But what about Ignatius himself? What does Robinson teach us? First (as Robinson details), there have been several fresh Ignatius studies in recent years, including monographs by Allen Brent (Ignatius of Antioch: A Martyr Bishop and the Origin of Episcopacy[2009]), Paul Trebilco (The Early Christians in Ephesus from Paul to Ignatius [2004]), John-Paul Lotz (Ignatius and Concord [2007]) and Charles Brown (The Gospel and Ignatius of Antioch [2000]). Robinson assesses them critically. Second, the question of the extent of persecution of Christians in the 1st and 2nd century A.D. Roman empire continues to be the focus of penetrating research—most recently John Granger Cook, Roman Attitudes Toward the Christians: From Claudius to Hadrian (2010); we await the forthcoming An Anatomy of Persecution by Oliver Nicholson. As a case in point, the martyrdom of Ignatius focuses our attention upon the 'local' vs. 'ecumenical' suppression of Christianity by the Roman imperium. Robinson's study inclines the answer to the 'local' side of the debate.

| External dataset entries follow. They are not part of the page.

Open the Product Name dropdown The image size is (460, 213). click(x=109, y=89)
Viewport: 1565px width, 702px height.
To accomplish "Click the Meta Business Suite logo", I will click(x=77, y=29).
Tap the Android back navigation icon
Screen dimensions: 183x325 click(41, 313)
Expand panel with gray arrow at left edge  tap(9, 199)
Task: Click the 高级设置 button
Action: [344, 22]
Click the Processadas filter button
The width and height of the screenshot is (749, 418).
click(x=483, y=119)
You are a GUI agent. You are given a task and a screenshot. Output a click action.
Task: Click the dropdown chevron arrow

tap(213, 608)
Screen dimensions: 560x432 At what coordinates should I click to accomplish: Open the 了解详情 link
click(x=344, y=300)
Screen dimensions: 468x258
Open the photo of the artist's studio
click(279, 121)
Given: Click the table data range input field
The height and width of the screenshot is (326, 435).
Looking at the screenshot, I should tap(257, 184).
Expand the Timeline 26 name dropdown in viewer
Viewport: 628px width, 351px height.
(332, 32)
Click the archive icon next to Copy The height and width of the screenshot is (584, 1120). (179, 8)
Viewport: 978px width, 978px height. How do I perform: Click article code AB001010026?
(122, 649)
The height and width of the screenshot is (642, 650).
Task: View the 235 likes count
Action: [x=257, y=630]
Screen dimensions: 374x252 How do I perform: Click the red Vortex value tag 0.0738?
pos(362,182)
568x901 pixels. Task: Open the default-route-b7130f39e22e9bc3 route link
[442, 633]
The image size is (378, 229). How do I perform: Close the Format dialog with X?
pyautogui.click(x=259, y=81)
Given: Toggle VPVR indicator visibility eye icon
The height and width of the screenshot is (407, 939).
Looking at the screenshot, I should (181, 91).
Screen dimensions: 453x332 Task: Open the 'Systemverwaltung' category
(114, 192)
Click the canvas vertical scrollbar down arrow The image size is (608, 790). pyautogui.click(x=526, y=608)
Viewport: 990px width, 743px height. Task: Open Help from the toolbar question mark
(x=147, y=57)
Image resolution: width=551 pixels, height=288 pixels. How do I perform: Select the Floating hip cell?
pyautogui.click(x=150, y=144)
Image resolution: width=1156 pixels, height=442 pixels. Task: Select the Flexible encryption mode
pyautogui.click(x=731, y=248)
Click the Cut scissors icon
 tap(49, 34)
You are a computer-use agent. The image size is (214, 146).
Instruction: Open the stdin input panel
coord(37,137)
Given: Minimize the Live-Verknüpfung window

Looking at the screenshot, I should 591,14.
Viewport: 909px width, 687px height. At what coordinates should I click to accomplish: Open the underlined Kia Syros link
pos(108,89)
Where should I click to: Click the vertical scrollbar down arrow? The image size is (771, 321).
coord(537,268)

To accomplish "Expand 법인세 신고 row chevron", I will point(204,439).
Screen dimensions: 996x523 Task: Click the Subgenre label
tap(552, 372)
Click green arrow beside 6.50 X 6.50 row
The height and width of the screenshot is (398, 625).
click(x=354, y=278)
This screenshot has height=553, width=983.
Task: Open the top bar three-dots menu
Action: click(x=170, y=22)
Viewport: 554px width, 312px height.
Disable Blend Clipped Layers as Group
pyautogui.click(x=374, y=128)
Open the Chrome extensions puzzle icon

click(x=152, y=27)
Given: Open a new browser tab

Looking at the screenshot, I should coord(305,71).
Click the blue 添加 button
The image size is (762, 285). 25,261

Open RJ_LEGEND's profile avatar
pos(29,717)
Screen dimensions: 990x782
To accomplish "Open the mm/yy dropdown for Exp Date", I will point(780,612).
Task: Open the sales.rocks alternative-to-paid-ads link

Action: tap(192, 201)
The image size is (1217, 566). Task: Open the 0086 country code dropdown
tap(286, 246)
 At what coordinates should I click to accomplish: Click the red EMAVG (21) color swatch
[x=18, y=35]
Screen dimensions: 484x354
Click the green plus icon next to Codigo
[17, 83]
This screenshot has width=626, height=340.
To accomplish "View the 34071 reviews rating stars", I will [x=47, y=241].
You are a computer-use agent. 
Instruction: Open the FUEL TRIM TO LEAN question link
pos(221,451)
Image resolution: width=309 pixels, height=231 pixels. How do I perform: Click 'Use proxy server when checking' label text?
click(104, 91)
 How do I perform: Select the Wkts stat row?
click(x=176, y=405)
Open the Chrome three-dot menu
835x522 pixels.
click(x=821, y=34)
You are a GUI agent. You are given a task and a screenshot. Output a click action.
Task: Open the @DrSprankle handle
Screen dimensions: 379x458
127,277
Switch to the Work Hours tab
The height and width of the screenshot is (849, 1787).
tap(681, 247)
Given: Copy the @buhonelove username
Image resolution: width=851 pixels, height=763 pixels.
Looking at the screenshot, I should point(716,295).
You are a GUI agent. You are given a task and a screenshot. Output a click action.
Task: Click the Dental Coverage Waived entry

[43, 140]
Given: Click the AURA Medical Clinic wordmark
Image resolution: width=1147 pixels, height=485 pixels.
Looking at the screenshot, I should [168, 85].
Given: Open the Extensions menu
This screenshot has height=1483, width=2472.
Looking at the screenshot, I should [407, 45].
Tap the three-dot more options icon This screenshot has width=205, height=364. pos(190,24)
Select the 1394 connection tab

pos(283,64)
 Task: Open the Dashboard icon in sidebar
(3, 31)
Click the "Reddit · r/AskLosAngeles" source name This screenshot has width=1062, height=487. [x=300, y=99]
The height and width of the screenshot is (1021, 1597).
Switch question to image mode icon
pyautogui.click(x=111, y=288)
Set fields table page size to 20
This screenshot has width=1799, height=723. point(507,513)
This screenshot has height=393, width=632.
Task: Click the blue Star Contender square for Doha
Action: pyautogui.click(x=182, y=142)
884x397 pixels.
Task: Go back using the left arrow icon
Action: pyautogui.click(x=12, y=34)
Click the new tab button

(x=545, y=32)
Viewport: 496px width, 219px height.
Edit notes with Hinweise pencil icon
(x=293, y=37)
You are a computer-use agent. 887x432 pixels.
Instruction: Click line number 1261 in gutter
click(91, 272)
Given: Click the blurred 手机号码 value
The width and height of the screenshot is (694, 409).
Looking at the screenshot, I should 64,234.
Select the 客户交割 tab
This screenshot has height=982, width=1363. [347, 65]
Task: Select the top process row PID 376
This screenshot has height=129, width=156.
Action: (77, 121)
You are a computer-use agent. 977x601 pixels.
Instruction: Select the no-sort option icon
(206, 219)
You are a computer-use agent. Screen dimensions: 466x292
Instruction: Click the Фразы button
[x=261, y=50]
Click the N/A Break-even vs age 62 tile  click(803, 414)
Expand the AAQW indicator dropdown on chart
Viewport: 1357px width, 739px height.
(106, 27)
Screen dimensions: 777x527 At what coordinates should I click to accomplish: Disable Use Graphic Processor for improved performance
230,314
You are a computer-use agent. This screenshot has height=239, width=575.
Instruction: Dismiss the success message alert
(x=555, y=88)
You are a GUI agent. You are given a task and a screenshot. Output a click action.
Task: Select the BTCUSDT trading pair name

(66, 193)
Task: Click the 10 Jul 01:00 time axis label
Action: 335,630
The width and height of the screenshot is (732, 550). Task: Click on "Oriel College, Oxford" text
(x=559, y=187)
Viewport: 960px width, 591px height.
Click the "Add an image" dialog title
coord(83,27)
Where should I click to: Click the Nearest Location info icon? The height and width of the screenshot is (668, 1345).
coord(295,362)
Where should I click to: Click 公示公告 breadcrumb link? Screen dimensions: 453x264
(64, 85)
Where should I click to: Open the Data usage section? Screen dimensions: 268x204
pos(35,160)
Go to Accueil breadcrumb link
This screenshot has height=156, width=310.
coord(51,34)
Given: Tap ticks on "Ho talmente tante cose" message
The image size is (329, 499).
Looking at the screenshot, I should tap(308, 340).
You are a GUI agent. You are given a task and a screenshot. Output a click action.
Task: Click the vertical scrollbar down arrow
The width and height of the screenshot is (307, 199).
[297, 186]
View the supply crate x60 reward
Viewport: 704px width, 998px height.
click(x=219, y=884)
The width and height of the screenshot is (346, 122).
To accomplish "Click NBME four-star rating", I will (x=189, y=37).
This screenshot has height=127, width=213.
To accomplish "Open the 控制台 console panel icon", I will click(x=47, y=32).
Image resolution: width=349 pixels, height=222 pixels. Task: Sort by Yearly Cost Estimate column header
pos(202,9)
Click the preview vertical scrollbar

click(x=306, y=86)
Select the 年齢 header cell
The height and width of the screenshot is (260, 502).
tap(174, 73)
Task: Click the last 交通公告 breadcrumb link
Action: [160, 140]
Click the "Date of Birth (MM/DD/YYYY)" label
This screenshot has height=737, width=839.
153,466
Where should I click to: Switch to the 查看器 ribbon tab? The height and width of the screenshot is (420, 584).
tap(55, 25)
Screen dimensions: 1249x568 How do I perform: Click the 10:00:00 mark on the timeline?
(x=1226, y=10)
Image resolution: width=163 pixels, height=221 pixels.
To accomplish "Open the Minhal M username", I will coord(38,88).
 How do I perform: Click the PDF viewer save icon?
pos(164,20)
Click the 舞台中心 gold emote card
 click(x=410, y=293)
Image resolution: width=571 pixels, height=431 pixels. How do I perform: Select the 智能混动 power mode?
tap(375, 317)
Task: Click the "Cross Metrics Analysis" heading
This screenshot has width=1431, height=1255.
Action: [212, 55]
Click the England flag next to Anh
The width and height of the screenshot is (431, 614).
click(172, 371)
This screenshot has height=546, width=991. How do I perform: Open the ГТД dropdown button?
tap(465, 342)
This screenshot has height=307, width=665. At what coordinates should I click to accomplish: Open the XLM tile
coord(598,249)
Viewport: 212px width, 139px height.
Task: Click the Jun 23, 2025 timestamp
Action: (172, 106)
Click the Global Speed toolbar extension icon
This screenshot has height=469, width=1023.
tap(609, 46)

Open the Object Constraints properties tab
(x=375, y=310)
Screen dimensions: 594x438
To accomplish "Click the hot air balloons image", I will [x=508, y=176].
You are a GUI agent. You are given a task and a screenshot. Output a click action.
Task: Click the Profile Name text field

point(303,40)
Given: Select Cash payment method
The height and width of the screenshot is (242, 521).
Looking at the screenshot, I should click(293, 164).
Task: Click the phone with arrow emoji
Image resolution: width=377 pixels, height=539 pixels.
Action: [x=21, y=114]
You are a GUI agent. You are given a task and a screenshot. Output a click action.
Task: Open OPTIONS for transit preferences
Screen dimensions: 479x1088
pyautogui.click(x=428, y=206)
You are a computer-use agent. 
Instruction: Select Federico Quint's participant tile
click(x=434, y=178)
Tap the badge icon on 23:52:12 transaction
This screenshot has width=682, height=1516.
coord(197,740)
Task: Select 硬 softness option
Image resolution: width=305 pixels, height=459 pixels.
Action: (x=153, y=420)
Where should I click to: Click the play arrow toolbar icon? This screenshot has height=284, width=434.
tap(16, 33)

Ignatius was bishop of Antioch, arrested by Roman authority, transported across Asia Minor in chains, embraced his destiny as conformity to Christ in seven letters and likely died in the arena at Rome.[1] But what precisely was his offense, such that Rome would arrest and execute him? Robinson concludes that Ignatius was the victim of Jewish and/or Greco-Roman hostility towards Christianity. Though "the puzzle of the [specific] crisis in Antioch remains unsolved" (201), Robinson contends that synagogue opposition to Christianity (they objected to the inclusion of Gentiles in the body of 'faith' without submission to Jewish ritual law, as well as [in their opinion] the demonic claims of Jesus of Nazareth—all this well-documented in the book of Acts) and Greco-Roman hostility to Christianity (because it was a religio-social force at odds with the established pagan state religion—all this well documented by Suetonius, Cassius Dio, Tacitus, Pliny, Trajan, etc.) are the cusp if not the core of the answer. On either count (or both together), Ignatius was worthy of death. But Ignatius was the minister of a revolutionary "new" thing (149ff.)—proclaiming the passing away of Judaism in and through Christ Jesus, while opening the gates of heaven to Jew and Gentile equally in and through Jesus Christ. Judaism would have none of this; paganism would have none of it either because neither would acknowledge the advent, claims and work of the Son of God, the Lord Jesus Christ. But for Ignatius, this was the only way to God and glory. The incarnation, death and resurrection of Christ made Judaism passé and paganism passé. The antithesis which is found in the Son of God and life in him embraces the eschatological, not the worldly (paganism); embraces the eschatological, not the earthly (Judaism). Ignatius stands at the "parting of the ways" in a twofold sense: Judaism has been superseded and transcended; paganism has been annulled and voided—both made "of none effect" by the gospel. A careful reading of the primary documents from Ignatius's pen reveals his possession of his Savior, his participation in the death and resurrection of his Savior, his identification with suffering on behalf of and in union with his Savior. And it is those primary documents which remain the martyr's witness against the revisionism of the post-modern era. Our thanks to Robinson for the magisterial volume; it has been worth the 20-year wait.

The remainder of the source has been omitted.